Sound confusing? Well, according to AAA Motor Club, gas prices are expected to be much lower this summer than they were a year ago. The national average on June 1 was $2.75 a gallon, which represented a 92-cent drop from the previous year. On the other hand, that price also represented a 71-cent increase since late January. Anyway, now that we have enumerated the volatility of gas prices, the gist is this: Driving, and therefore gasoline consumption, is expected to increase this summer when compared to 2014.
That, however, is not the point of this missive. No, we come today to talk about gas taxes, because any discussion about driving inevitably morphs into an analysis of how we pay for roads and bridges.
Nationally, Congress once again has demonstrated legislative negligence in abdicating its responsibility to the nation’s infrastructure. The Senate recently approved a two-month extension of the Highway Trust Fund authorization, maintaining the federal gas tax that has been at 18.4 cents per gallon since 1993. This scattershot attempt at a short-term fix serves as no fix whatsoever for the insolvent fund, which for years has been propped up by transfers from the general fund.
Such negligence is business as usual. According to “The Hill,” over the past 12 years Congress has passed two dozen short-term extensions for the Highway Trust Fund rather than broach a sustainable solution. In the meantime, the nation’s infrastructure has suffered; the American Society of Civil Engineers gives the quality of the nation’s roads a grade of “D,” which might be passing but is hardly acceptable.
Congress has been hampered by the public’s aversion to any sort of tax increase, but a little political courage would provide improvements that would bolster the nation’s economy.
On a more local level, legislators in Olympia apparently have forged a basic agreement to raise $15 billion through an incremental three-year increase of 11.7 cents per gallon to the state gas tax, which currently stands at 37.5 cents. The bill is languishing in the Legislature as lawmakers haggle over the state’s operating budget, but some form of gas tax increase appears inevitable.
Preliminary proposals indicate that little of that revenue would find its way back to Clark County in the form of transportation projects, and local lawmakers should continue to stress the need for improved infrastructure in this corner of the state. The fact is that Washington as a whole is in need of projects to keep the economy moving.

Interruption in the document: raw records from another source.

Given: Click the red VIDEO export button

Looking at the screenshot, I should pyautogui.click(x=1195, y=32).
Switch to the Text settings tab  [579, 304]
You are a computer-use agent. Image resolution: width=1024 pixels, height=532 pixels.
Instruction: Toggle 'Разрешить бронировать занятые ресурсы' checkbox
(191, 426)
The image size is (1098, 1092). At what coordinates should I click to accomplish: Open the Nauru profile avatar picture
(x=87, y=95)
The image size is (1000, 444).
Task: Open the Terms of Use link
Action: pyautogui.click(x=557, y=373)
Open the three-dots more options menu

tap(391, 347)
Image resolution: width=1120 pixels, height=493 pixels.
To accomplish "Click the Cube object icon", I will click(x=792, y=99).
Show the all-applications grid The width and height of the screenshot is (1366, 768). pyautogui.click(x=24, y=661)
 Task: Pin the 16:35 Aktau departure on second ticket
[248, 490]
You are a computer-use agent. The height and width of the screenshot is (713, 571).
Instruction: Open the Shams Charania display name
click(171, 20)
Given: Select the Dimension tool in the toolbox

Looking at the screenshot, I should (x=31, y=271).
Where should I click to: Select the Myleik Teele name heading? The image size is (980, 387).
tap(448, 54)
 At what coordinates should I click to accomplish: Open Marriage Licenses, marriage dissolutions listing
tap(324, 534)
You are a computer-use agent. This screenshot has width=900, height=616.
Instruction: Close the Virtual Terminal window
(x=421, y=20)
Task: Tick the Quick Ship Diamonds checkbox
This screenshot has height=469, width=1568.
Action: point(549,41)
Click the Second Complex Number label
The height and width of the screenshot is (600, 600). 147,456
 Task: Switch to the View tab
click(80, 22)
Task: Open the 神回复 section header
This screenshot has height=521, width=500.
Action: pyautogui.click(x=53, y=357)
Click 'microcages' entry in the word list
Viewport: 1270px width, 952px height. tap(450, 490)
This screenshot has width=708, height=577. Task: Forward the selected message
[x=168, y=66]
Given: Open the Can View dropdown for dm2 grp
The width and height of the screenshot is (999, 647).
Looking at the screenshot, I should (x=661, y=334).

Whether talking about the need for federal funding or state funding, updates are required in how this country pays for its infrastructure. Because the federal gas tax has not kept pace with inflation over the past two decades, its purchasing power has been diminished; because consumers are increasingly turning to fuel-efficient or alternative-power vehicles, gas taxes are yielding less revenue per mile driven.
Oregon this year approved a plan in which drivers may pay taxes per mile driven in lieu of a gas tax. This might seem unfair for those who have chosen to purchase electric cars, but gas taxes are not designed to punish drivers for purchasing gas; they are designed to extract a user fee from those who use the roads. Washington last year approved money to develop a similar program, and the state should pursue that. One way or another, changes are required to address the nation’s crumbling infrastructure.